> [Problem to solve]
Would you please set down the lines of the data from the one containing "Click the Telus" to the final line, exactly and only those?

[Stored items]

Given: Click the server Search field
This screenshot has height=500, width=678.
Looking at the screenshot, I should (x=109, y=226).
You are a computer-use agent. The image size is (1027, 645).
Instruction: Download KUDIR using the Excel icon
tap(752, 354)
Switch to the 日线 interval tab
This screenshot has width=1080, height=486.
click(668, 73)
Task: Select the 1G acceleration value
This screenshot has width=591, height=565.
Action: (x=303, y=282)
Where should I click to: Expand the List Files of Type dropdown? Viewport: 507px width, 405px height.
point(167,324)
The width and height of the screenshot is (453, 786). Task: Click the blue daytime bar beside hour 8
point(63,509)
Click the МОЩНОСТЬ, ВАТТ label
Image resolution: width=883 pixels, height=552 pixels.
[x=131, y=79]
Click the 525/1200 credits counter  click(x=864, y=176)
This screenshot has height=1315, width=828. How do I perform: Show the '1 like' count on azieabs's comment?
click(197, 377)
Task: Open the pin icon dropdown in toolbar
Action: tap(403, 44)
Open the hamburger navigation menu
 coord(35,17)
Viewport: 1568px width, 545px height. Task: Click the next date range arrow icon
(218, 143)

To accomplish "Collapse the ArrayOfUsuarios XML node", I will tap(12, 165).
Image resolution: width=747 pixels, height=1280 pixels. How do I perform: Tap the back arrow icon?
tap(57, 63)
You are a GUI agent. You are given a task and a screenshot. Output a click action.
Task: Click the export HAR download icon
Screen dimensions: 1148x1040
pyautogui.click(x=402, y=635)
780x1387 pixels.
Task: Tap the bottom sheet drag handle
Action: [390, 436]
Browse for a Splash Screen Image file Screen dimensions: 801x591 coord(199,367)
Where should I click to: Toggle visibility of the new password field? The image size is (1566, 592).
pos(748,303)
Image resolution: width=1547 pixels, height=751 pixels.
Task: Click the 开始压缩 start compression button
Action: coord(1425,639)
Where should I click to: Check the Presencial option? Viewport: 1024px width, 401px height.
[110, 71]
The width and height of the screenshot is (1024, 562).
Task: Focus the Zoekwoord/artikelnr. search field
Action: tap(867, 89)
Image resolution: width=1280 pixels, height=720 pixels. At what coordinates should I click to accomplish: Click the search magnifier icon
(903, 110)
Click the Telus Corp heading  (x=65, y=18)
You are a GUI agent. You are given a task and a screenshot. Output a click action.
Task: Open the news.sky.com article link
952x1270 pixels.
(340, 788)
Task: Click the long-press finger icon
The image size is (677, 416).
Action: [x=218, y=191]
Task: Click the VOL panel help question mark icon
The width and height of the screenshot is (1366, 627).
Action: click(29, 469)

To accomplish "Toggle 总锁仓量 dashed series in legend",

> [Exercise response]
Click the Telus Corp heading  (x=65, y=18)
You are a GUI agent. You are given a task and a screenshot. Output a click action.
Task: Open the news.sky.com article link
952x1270 pixels.
(340, 788)
Task: Click the long-press finger icon
The image size is (677, 416).
Action: [x=218, y=191]
Task: Click the VOL panel help question mark icon
The width and height of the screenshot is (1366, 627).
Action: click(29, 469)

To accomplish "Toggle 总锁仓量 dashed series in legend",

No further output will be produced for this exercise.